In this exercise, retype exactly and only the lines from the top of the entries below through the line that holds "You are a computer-use", omitting pictures.

══════

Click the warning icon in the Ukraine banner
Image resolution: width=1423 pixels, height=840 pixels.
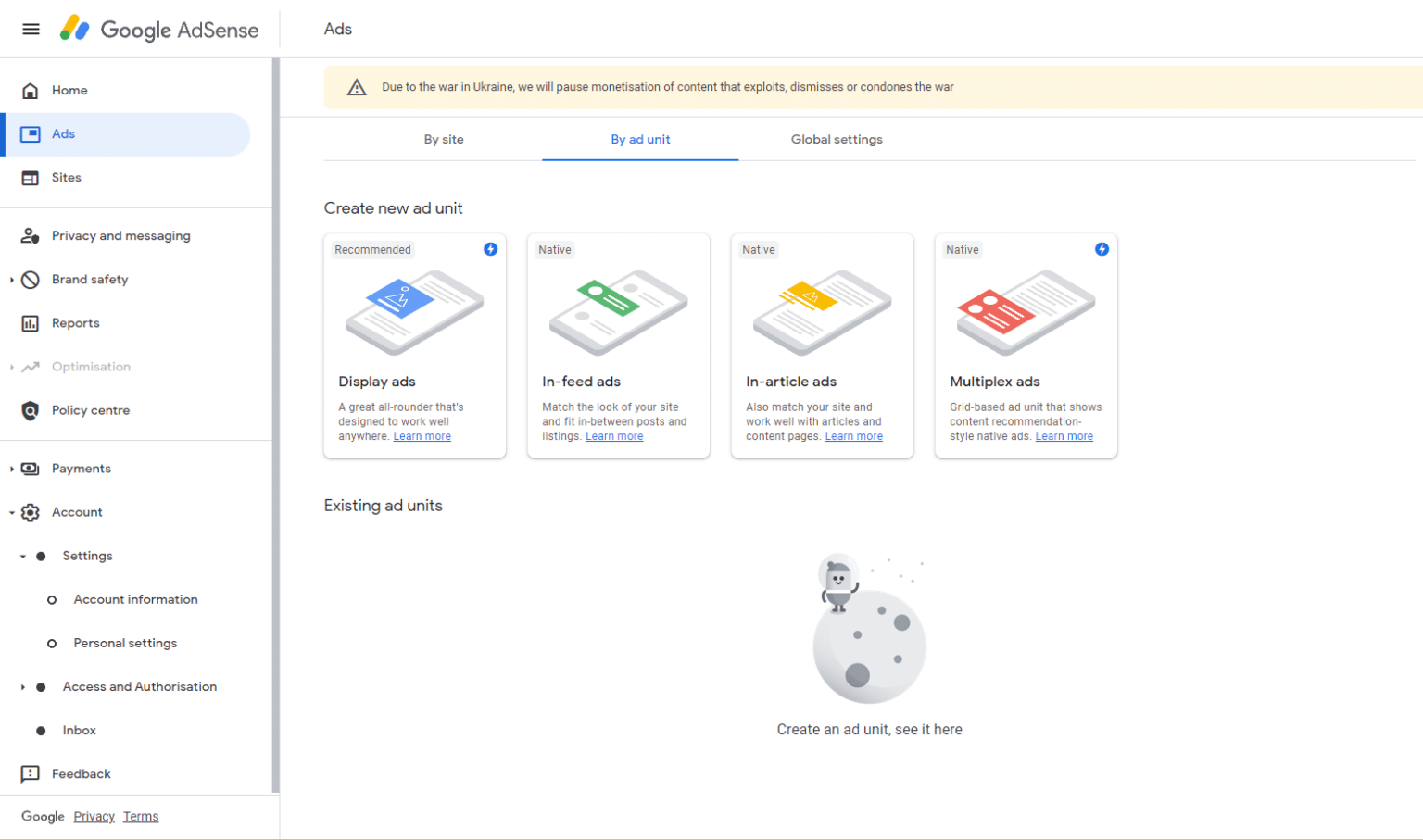pyautogui.click(x=357, y=86)
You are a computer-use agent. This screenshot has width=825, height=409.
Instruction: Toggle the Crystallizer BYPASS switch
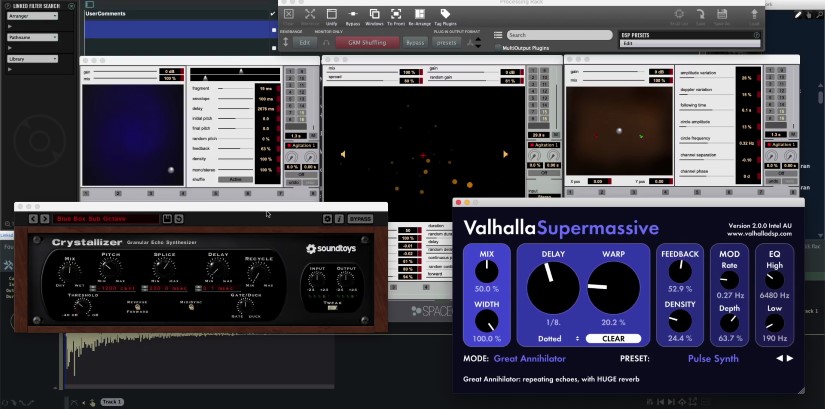coord(361,218)
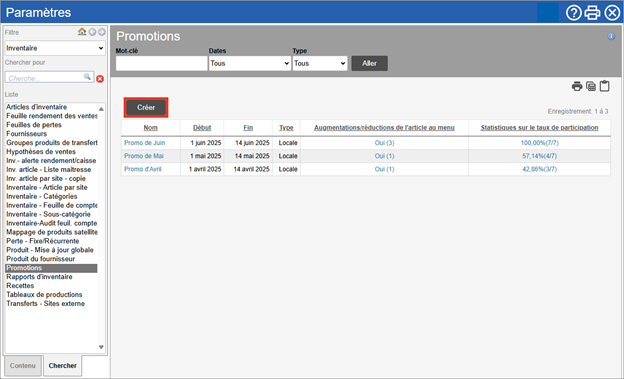Print the promotions list with printer icon
This screenshot has height=379, width=624.
click(577, 86)
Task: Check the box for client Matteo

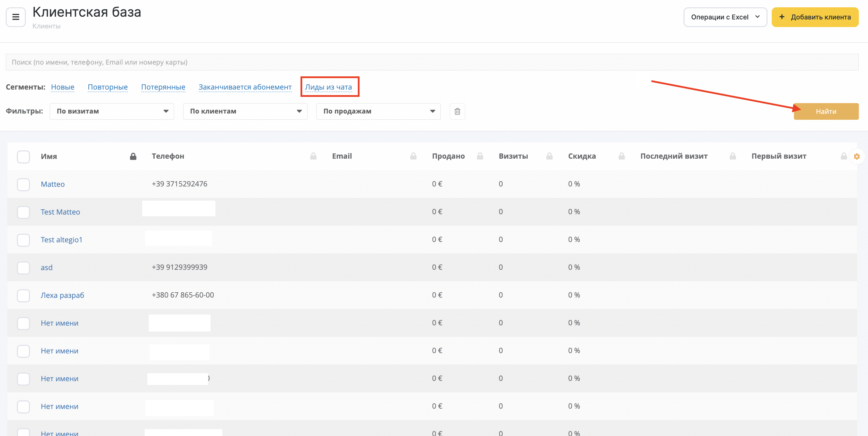Action: 24,184
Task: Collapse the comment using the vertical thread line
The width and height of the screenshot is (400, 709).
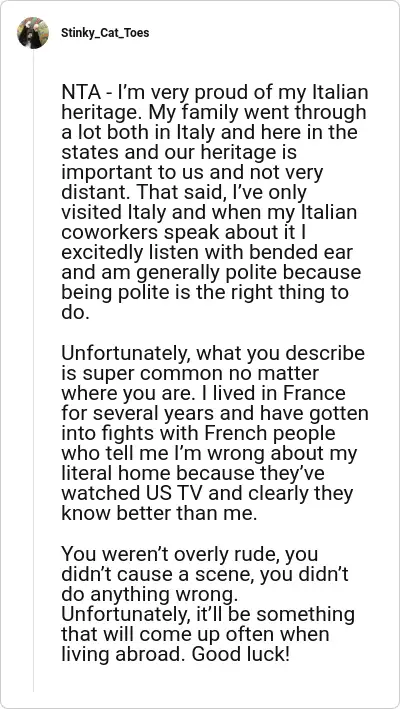Action: 33,370
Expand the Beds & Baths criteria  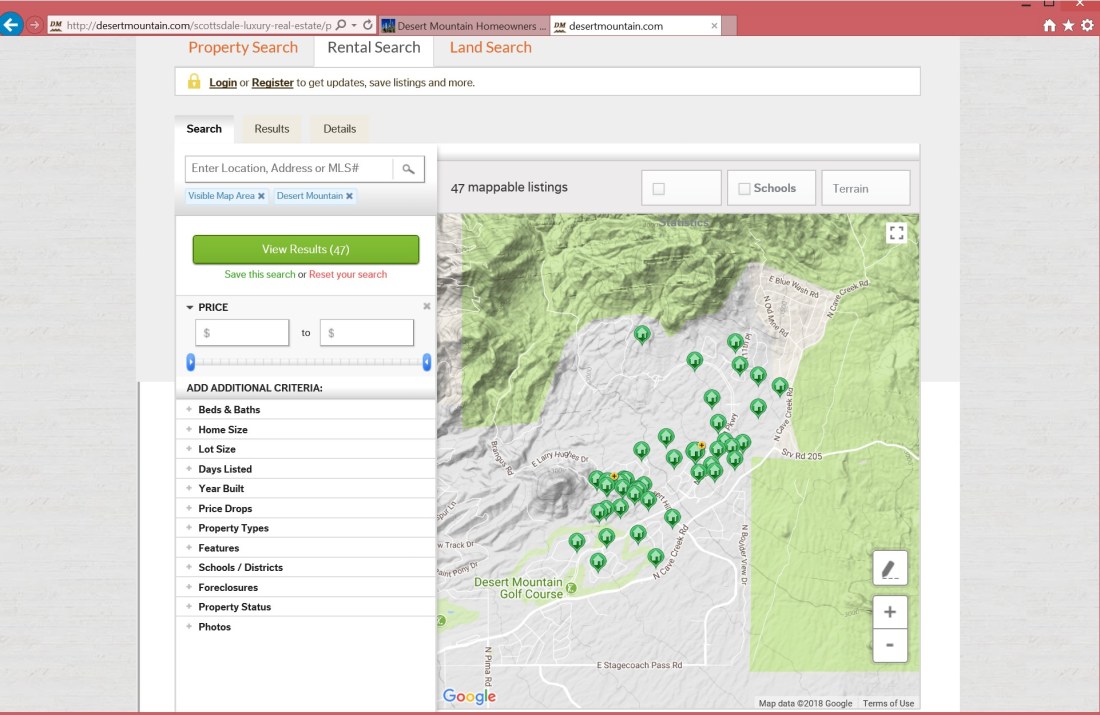[229, 410]
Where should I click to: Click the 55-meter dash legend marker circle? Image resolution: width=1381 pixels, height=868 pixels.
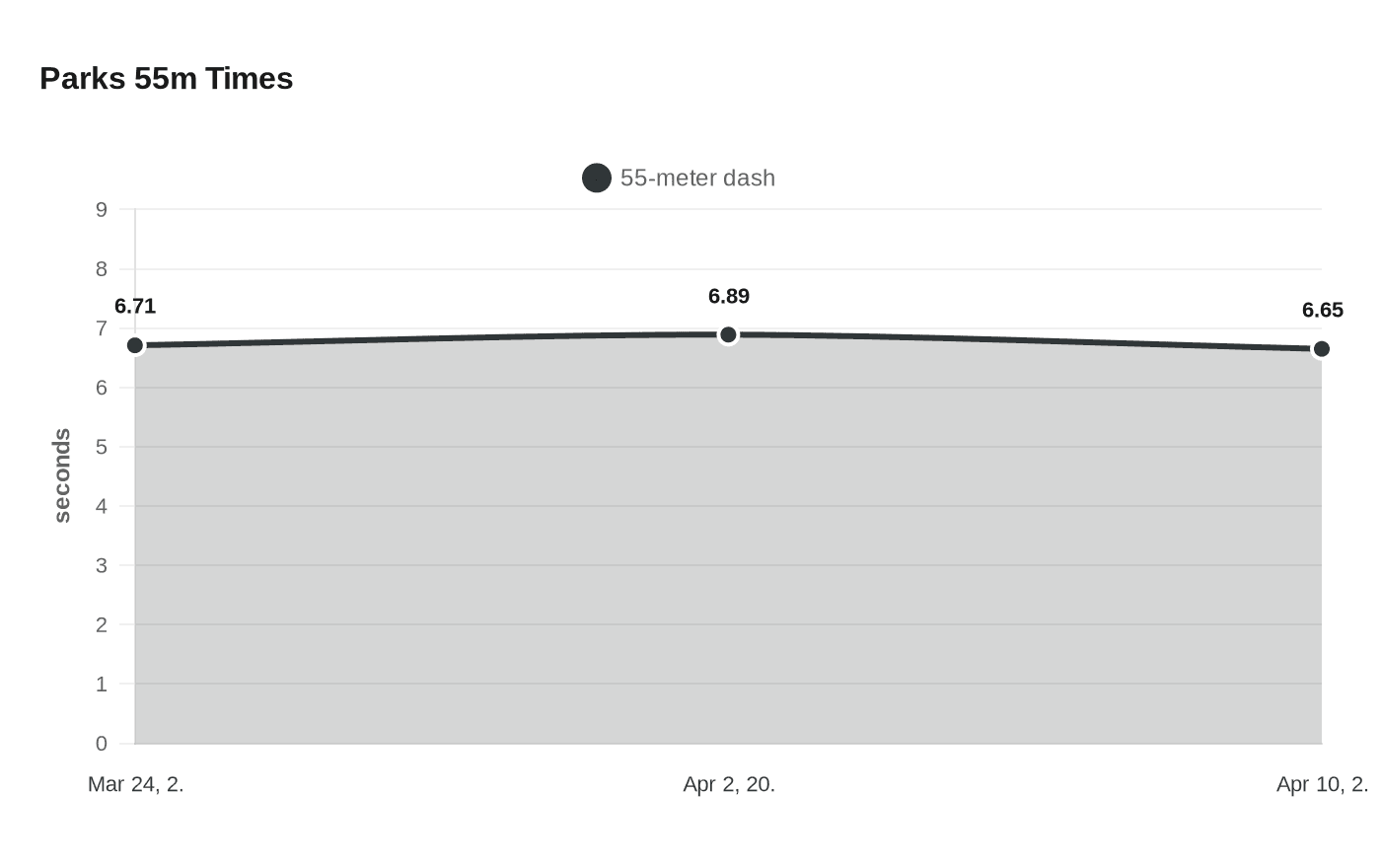(597, 179)
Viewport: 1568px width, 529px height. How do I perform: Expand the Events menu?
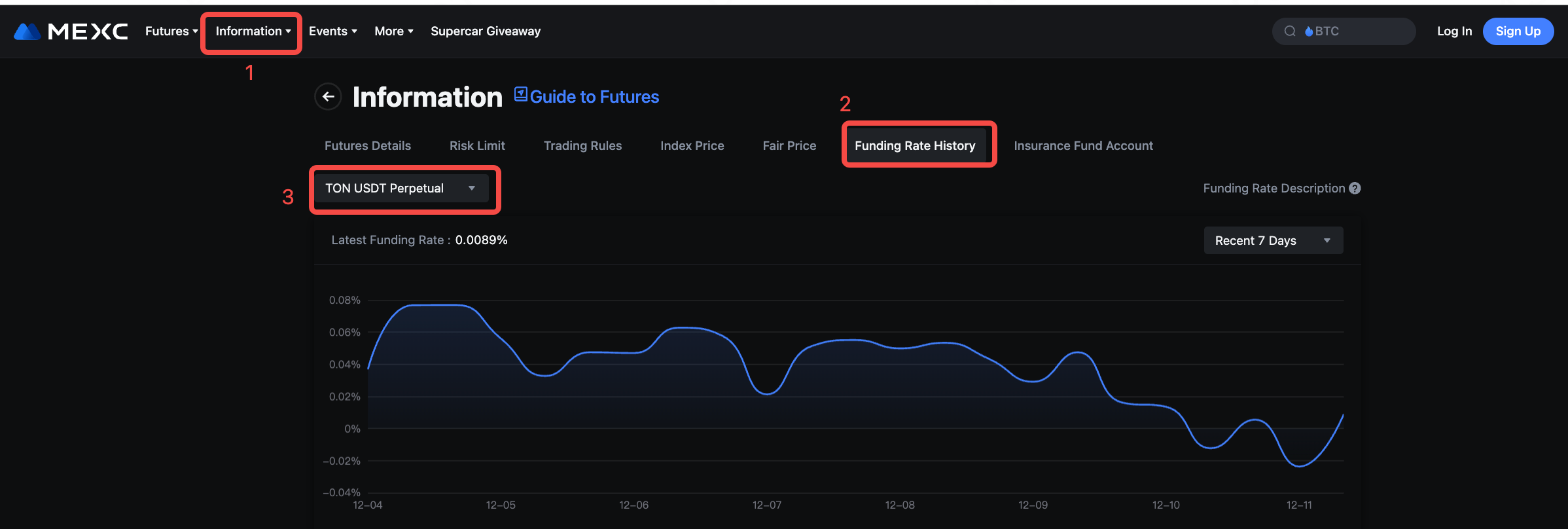point(332,31)
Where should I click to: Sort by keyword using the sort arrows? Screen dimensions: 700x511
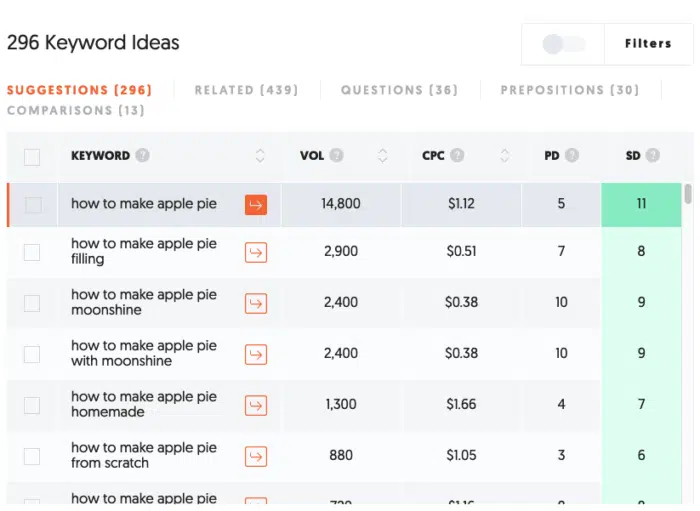point(260,156)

══════

Result of the task:
Click the warning icon in the Ukraine banner
Image resolution: width=1423 pixels, height=840 pixels.
pyautogui.click(x=357, y=86)
You are a computer-use agent. This screenshot has width=825, height=409.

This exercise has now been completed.